Although France wants to move quickly to start up the banking union, the two countries are split over the timing and scope of regulation that the European Central Bank (ECB) will be given.
France wants all banks to be overseen by the regulator while Germany wants only systemically-relevant or cross-border institutions to be regulated by the ECB.
In a report seen by Reuters, Germany's ruling coalition members also also reject proposals for cross-border bank deposit guarantees, which they want to remain the responsibility of individual states.
"Deposit guarantees will not be unified across Europe," said Merkel's MPs in the document. "Deposit guarantees may be harmonised but the responsibility must remain national."
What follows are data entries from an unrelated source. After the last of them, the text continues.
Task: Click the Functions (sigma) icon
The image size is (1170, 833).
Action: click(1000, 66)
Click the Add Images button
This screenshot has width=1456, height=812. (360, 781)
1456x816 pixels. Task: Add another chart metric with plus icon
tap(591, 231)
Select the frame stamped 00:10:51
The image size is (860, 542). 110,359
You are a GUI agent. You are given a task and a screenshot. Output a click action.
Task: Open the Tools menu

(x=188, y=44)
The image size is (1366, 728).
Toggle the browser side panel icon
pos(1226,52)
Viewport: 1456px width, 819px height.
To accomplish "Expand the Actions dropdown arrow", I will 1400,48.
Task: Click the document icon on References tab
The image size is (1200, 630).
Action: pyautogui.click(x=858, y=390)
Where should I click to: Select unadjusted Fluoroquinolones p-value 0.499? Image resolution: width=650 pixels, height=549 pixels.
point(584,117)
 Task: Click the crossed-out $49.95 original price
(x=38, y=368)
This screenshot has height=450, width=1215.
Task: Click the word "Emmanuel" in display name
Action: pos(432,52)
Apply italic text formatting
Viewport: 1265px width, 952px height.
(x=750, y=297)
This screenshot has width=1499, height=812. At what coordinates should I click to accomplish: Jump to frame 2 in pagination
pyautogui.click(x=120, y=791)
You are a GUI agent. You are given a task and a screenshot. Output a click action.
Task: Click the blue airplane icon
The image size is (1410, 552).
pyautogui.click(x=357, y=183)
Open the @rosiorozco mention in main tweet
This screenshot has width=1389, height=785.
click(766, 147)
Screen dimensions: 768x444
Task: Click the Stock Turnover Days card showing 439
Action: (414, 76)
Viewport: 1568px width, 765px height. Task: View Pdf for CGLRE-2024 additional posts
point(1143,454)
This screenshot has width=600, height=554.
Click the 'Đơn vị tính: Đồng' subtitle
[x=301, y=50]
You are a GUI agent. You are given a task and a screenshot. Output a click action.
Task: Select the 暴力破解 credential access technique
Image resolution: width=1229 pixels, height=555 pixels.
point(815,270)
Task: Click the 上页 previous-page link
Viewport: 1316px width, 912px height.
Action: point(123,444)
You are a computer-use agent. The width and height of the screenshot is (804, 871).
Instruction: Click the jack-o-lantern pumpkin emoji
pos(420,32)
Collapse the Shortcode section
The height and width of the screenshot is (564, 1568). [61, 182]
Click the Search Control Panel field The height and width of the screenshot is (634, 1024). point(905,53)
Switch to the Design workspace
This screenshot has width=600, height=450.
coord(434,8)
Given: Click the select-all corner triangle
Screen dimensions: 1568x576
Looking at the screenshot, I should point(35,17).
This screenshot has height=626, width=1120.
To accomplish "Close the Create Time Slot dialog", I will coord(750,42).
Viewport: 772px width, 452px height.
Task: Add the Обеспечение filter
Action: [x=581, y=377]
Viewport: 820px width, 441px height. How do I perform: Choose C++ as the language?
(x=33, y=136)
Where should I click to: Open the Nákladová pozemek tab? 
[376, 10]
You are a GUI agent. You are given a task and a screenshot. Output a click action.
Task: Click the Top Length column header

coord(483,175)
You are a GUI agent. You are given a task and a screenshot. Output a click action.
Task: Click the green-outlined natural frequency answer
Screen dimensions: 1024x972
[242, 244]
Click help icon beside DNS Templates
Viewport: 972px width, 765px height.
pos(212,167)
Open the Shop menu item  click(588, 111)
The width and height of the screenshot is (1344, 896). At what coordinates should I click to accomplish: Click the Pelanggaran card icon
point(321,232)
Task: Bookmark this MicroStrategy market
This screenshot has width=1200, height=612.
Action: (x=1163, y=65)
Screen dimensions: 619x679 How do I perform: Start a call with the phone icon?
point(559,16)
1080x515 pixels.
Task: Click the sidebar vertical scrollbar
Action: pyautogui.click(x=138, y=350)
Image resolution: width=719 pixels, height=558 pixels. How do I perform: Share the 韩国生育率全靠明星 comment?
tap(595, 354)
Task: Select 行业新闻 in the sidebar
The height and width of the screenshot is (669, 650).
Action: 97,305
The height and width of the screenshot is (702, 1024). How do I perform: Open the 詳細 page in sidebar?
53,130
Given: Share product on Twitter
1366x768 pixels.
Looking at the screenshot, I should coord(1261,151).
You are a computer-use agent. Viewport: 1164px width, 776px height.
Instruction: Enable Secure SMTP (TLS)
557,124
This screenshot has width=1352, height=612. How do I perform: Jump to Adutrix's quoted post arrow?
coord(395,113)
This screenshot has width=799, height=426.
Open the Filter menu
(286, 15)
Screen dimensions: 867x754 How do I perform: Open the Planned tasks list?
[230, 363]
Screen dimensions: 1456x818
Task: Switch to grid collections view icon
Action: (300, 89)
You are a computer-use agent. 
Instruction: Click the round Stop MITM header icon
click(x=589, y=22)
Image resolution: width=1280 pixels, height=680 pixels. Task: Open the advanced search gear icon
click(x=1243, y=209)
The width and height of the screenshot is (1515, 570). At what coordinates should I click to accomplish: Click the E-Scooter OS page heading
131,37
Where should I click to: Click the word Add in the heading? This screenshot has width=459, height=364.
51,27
The discussion document reflects German chancellor Angela Merkel's view that preparation of the ECB's new oversight powers should not be rushed to meet Europe's self-imposed January 2013 deadline.
Her MPs echoed her wariness, saying in the proposal: "Quality must come before speed in all the preparations."
However, at a press conference, French PM Jean-Marc Ayrault said that his Cabinet had approved the treaty this morning and that it would be presented to parliament on 2 October.
He commented: "Our goal is to move fast. There are always resistance and doubts in each country. Each country has its specific differences. We are in discussion. France wants the supervision of all banks."
Moscovici commented: "There is room for an accord. We are in discussions on the timing of things and on the scale of the approach but it is reductivist to characterise this as some kind of clash. This is the preparation of an important text which requires Franco-German discussion."
Concern over regulator powers is extending to non-eurozone states that are lined up to join the euro in the future.
At his regular press conference, Czech PM Petr Necas commented: ""Weakening national supervision, when we have one performed by the Czech National Bank, which works very well, ... is not something that we would regard as beneficial. The position of the Czech government and the Czech National Bank is very cautious and very sceptical."